Only a handful of seats are needed to get the Left into power. Labour may actually be the recipient of these few seats. The Maori Party should lose its List seat and gains in Christchurch and Auckland for labour

pat said...

@ Richard

probably not, and i have no problem with that.....its who they tax and what it is spent on that matters....and am fairly confident there wouldn't have been tax cuts and a war on the public services

Anonymous said...

Good to see some jokers thinking Labour will win in 2017. Excellent joke

AB said...

Anonymous at 12:50:
"I will not give my vote to National, NZ first or the Greens so it looks like I become a non-voter."

Reply by Anonymous at 09:35
"Which means you've become a de facto National voter and a de facto TPPA supporter. Don't like the TPPA and are angry at Labour - vote Green or New Zealand First. But for heaven's sake, vote."
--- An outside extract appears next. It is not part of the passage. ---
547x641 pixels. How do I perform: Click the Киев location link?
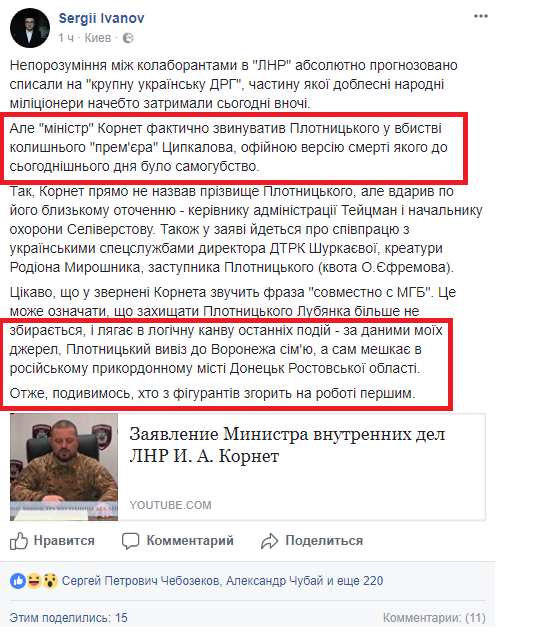[98, 38]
Yes - please "Anonymous at 12:50", please vote for the least worst. Don't join the missing million.

Hi Vis. said...

I refer to two Winstons. I in army speak " say again " that of Churchill's last line of his famous quote." But it is,perhaps,the end of the beginning." The Northland by-election, the work of another Winston called Peters, the TPPA protest of the " fourth of February ", the rolling strikes on the western seaboard of the USA ,the bus drivers strike on Friday in Auckland, the polling in the USA might deem to be just that, " the end of the beginning."
There are rumours afoot in Whangarei in inner circles as we speak and I hope they might be affirmed. Perhaps we will see another order out of left field. A " New Coalition " Government in 2017. I hope and pray.

tyke15 said...

Most objections to our flag appear to involve it's supposed likeness to the Australian (see Richie McCaw's comments about when he decided we needed a new one for an example).
Those who can't tell the difference bewtween a flag with four red stars and one with six white stars ought to visit Specsavers before they next get behind the wheel of a car.
And there's absolutely nowt wrong with it (the one wth four red stars).